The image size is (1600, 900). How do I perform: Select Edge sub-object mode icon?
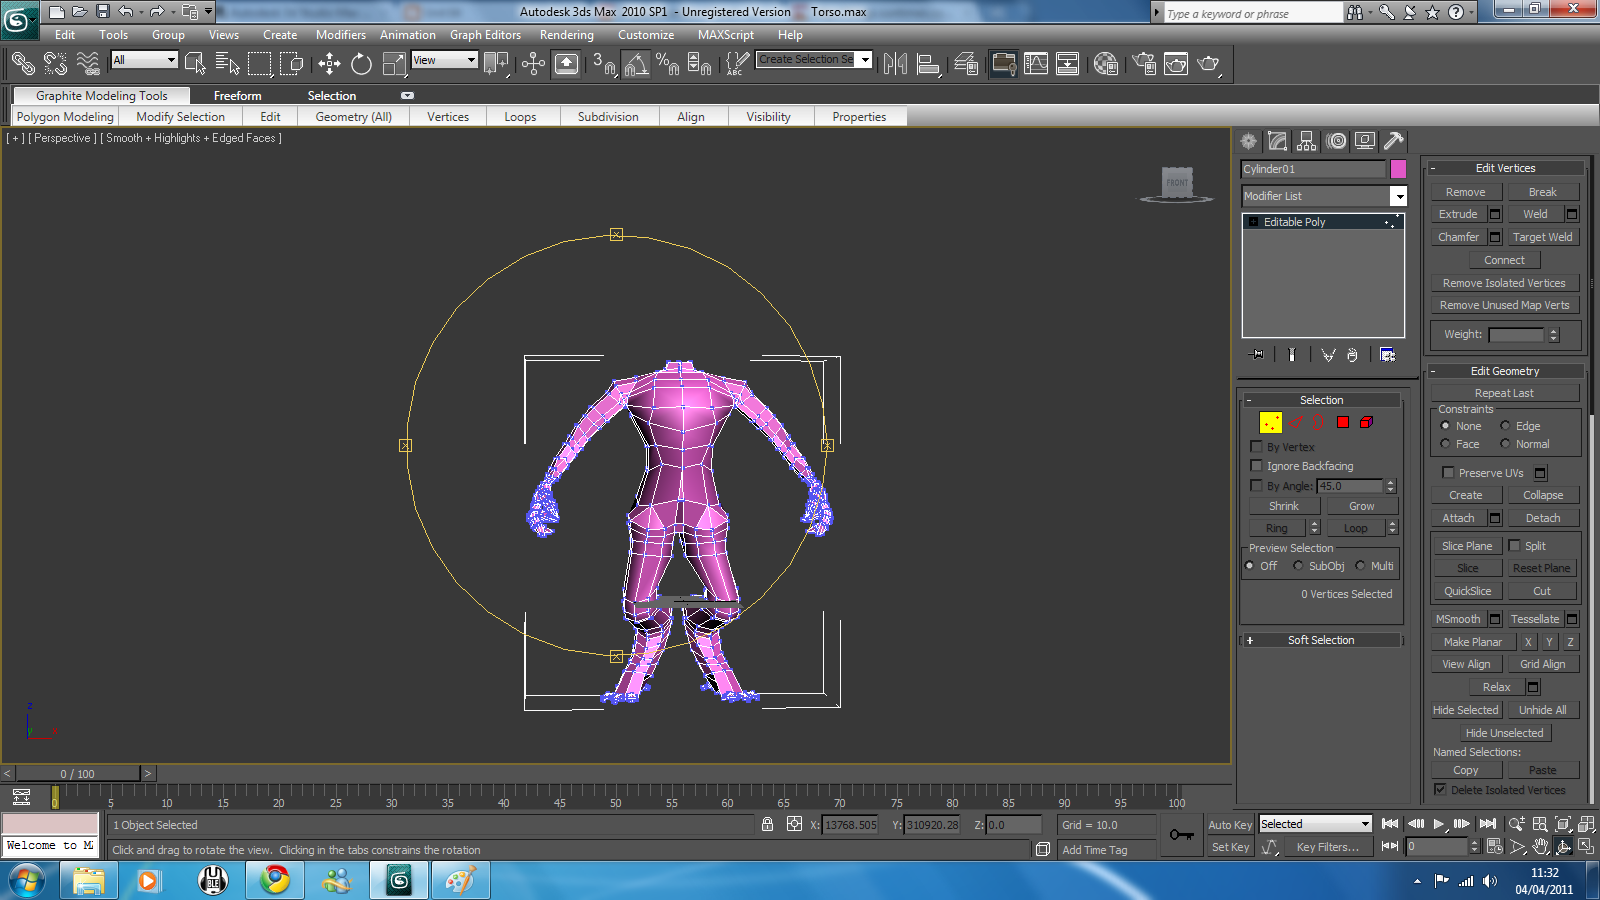[x=1295, y=422]
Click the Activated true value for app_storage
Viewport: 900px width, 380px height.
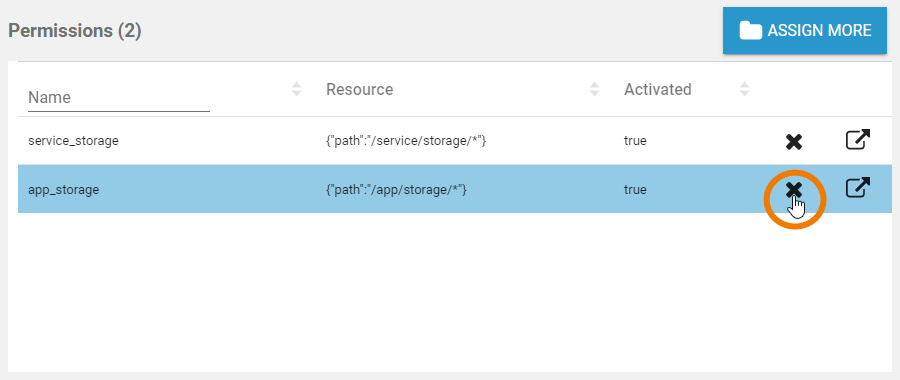635,189
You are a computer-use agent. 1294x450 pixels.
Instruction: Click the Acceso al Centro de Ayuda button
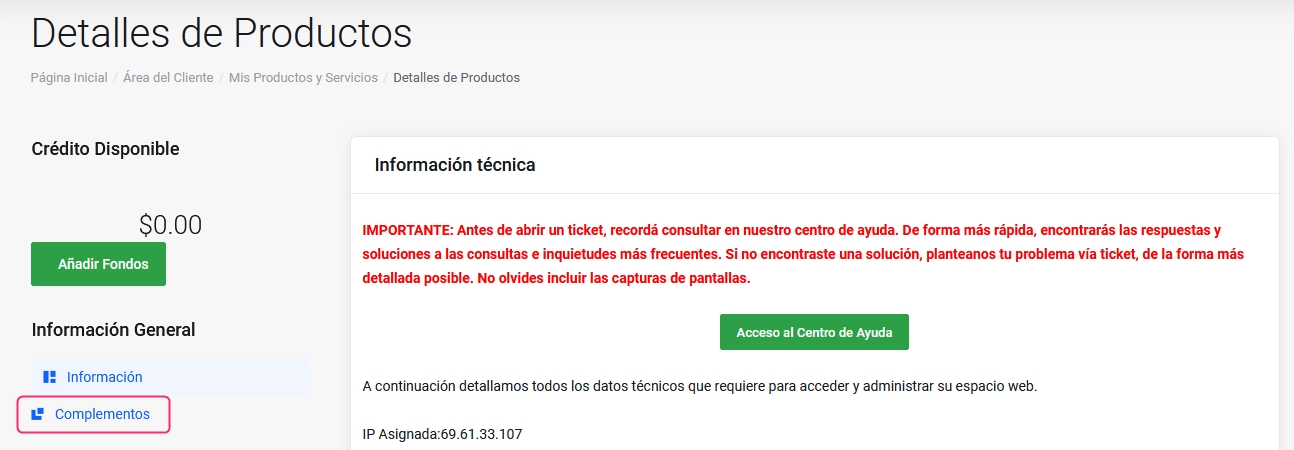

> **Your instructions**: Find the line holding "Viewport: 900px width, 380px height." in the data above. Retype it and every later line exactly, through the end, but not the pictures.

> **Exercise response**:
Viewport: 900px width, 380px height.
635,189
You are a computer-use agent. 1294x450 pixels.
Instruction: Click the Acceso al Centro de Ayuda button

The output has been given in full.